Content starts
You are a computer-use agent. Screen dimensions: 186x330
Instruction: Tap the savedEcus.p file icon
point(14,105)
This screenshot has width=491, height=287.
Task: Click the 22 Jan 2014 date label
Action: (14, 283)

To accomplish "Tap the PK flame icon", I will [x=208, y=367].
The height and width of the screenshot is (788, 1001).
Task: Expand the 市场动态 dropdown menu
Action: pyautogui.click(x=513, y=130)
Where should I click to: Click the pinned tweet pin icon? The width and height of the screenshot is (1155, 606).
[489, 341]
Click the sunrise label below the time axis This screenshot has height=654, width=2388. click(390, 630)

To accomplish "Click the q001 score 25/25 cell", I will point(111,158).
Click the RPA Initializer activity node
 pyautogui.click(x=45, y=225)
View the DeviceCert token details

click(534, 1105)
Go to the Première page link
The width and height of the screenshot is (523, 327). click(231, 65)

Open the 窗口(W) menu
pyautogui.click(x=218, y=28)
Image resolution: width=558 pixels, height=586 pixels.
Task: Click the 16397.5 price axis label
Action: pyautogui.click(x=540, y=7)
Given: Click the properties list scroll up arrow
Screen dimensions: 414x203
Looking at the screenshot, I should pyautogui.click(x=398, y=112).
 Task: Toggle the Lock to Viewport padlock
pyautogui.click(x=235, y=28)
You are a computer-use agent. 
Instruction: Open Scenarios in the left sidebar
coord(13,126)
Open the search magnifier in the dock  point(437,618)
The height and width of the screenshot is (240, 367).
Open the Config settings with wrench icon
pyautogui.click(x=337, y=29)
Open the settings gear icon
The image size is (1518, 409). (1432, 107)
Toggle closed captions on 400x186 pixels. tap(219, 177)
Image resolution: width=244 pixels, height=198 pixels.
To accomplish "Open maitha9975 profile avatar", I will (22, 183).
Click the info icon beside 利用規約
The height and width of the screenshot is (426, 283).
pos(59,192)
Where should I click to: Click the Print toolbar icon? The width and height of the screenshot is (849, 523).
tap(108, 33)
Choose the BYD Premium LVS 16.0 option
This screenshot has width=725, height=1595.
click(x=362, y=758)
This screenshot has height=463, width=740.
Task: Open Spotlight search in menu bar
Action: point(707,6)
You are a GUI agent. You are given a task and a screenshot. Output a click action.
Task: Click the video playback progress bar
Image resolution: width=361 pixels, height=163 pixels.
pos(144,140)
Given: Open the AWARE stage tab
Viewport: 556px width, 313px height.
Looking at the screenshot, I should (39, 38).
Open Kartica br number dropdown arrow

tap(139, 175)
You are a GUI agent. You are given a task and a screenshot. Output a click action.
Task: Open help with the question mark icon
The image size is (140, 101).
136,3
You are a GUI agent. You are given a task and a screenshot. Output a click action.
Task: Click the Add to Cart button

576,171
Content ends
## [Problem requirements]
Beginning with the line in which "Image resolution: width=361" appears, print each remaining line of the listing exactly, the last line included.

## [Response]
Image resolution: width=361 pixels, height=163 pixels.
pos(144,140)
Given: Open the AWARE stage tab
Viewport: 556px width, 313px height.
Looking at the screenshot, I should (39, 38).
Open Kartica br number dropdown arrow

tap(139, 175)
You are a GUI agent. You are given a task and a screenshot. Output a click action.
Task: Open help with the question mark icon
The image size is (140, 101).
136,3
You are a GUI agent. You are given a task and a screenshot. Output a click action.
Task: Click the Add to Cart button

576,171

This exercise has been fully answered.